Mr. Jonathan G. Katz
Secretary
Securities and Exchange Commission
450 Fifth Street, N.W.
Washington, D.C. 20549-0609

Re:Proposed Amendments to Form ADV, File No. S7-10-00

Dear Mr. Katz:

Standish, Ayer & Wood, Inc. ("Standish") appreciates the opportunity to provide these comments regarding the Securities and Exchange Commission’s proposed rules related to substantial revisions to Form ADV. Standish was established in 1933 and manages more than $44 billion in assets for institutional and individual investors in the U.S. and abroad. Standish and its affiliate, Standish International Management Company, LLC, offer a broad array of investment services that include management of domestic and international equity and fixed income portfolios.

On April 5, 2000, the Commission proposed substantial amendments to Form ADV, designed to modernize the registration process and enhance information that investment advisers provide to its existing and prospective clients. As part of this enhanced disclosure, a firm would be required to provide clients with a narrative brochure in plain English describing its practices, policies, and procedures, along with brochure supplements providing additional information regarding specific employees of the firm.

Although Standish is taking this opportunity to comment separately on the proposed amendment to Form ADV, we fully support the views expressed in the Investment Counsel Association of America ("ICAA") comment letter. We are a member firm of the ICAA.

The SEC has presented the advisory community with the opportunity to improve disclosure to its clients. As it presently stands, Form ADV has not provided useful information to clients. In our annual offering, very few clients take us up on the offer and those that do are the client's treasury or administrative departments where the sole purpose appears to be to "paper a file". We fully support the initiative for better disclosure, but we feel that the proposal needs substantial reevaluation and revision in order to provide clients with what they really want to know about their investment adviser at the commencement of the relationship and every year thereafter.

First, we feel that disclosure of policies, practices and procedures in Form ADV is not useful to clients.
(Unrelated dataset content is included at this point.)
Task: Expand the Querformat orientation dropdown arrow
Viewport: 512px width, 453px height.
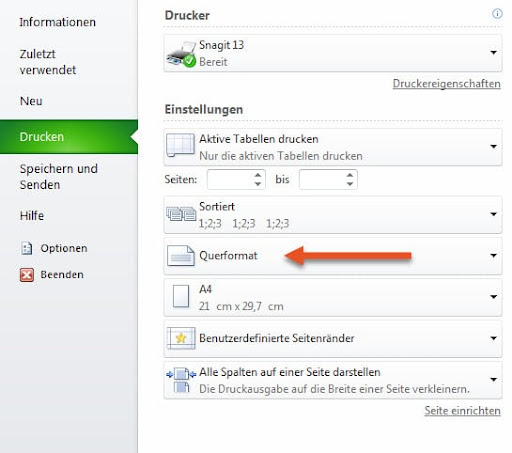Action: coord(494,255)

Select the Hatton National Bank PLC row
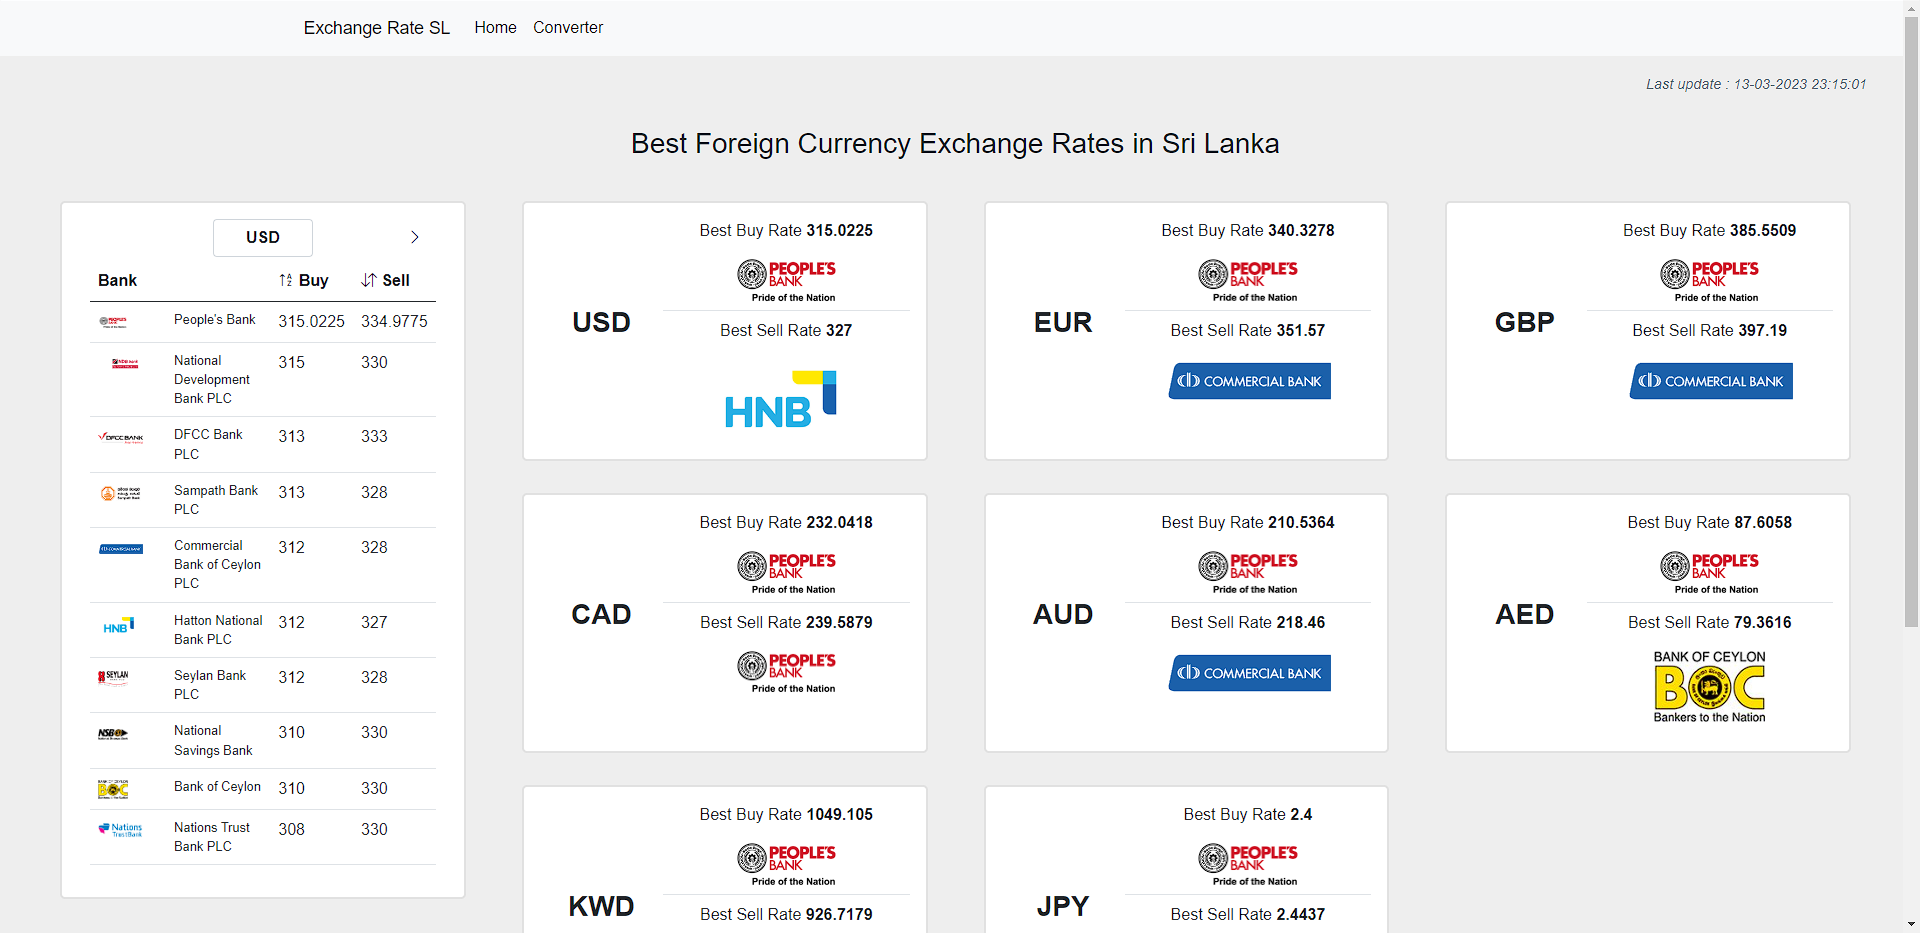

It is difficult for a client to evaluate the efficacy of a procedure, policy or practice on the basis of summary narrative disclosure.

Investment advisers should be in a position to maintain written policies and procedures on all items proposed in Part 2A, and provide them to clients upon request. Indeed, the question of whether each of these policies exists in written form and whether the investment advisor would furnish them upon request could be asked in a check-the-box format. This would motivate investment advisers to institute written procedures on all of the required items.

In our opinion, after asking our portfolio managers the subject matter of client inquiry, the following represents a list of items advisory clients would find useful in an initial and annual disclosure format:

From our experience, clients are largely concerned with what changed at the firm, not what remained the same.

Our intention is to provide the Commission with some ideas that would create a disclosure document of real substance that could act as a model for other types of fiduciary relationships.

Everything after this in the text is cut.